Dass der Reifen nicht erst seit gestern als das „neue schwarze Gold“ betitelt wird, hat einen guten Grund. Denn in der Automobilbranche hat vor allem ein Sprichwort des Heraklit von Ephesus eine konstante Bedeutung: „Nichts ist so beständig wie der Wandel.“
Neue Antriebstechnologien und damit langfristig weniger Öl im Fahrzeug und damit auch in der Werkstatt sowie neue Technologien in Fahrzeugen, die dazu führen, dass man Schraubenschlüssel, Hammer und Co. gegen Laptop und Diagnosegerät tauschen muss – aber eines bleibt, zumindest auf lange Sicht, als Konstante in der Werkstatt: der Reifen. „Solange wir nicht wie in Science-Fiction-Filmen herumfliegen oder uns teleportieren können, wird der Reifen immer das Bindeglied zwischen Fahrzeug und Straße sein“, weiß auch Unternehmensberater Dieter Kornfehl von K & P Beratung.
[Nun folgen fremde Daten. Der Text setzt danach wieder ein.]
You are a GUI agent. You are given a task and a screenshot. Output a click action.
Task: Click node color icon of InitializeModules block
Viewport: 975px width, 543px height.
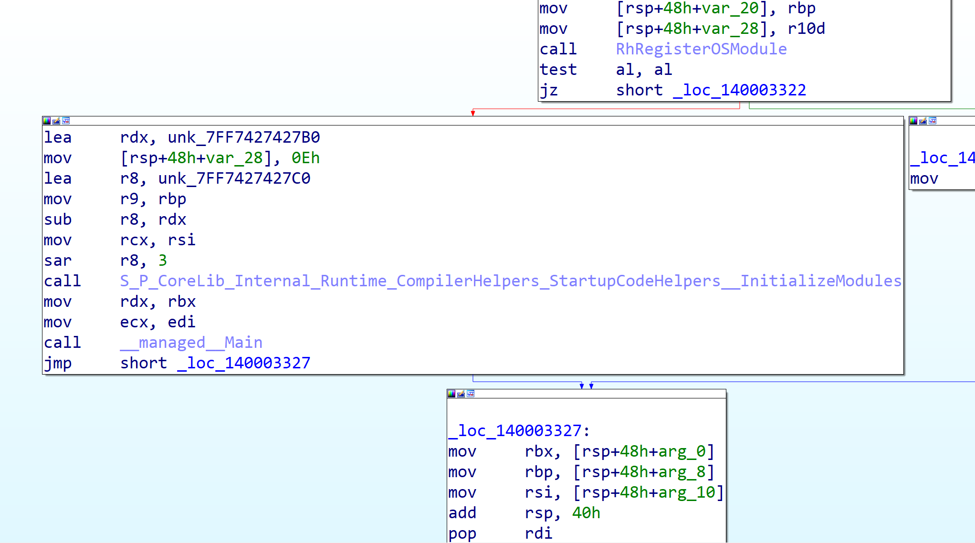click(x=47, y=121)
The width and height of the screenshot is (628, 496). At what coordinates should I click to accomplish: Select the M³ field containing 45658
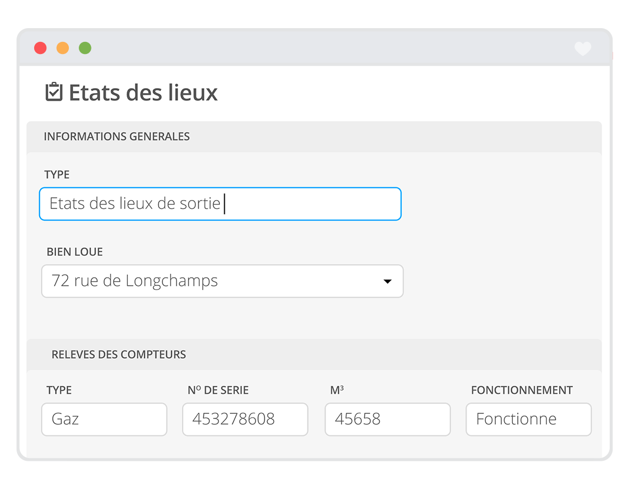(x=387, y=419)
Und allein aus diesem Grund ist der Reifen ein hervorragendes Werkzeug zur Kundenbindung und vor allem auch Ertragssteigerung. Denn der schwarze Gummi bietet noch zahlreiche Zusatzertragsquellen. „Das beginnt beim Reifenservice, der Reifen- und Felgenreparatur und geht hin bis zur Aus- und Einlagerung der Pneus zur Winter- und Sommerreifen-Wechsel-Saison“, zählt Kornfehl einen Teil der Möglichkeiten rund um den Reifen auf.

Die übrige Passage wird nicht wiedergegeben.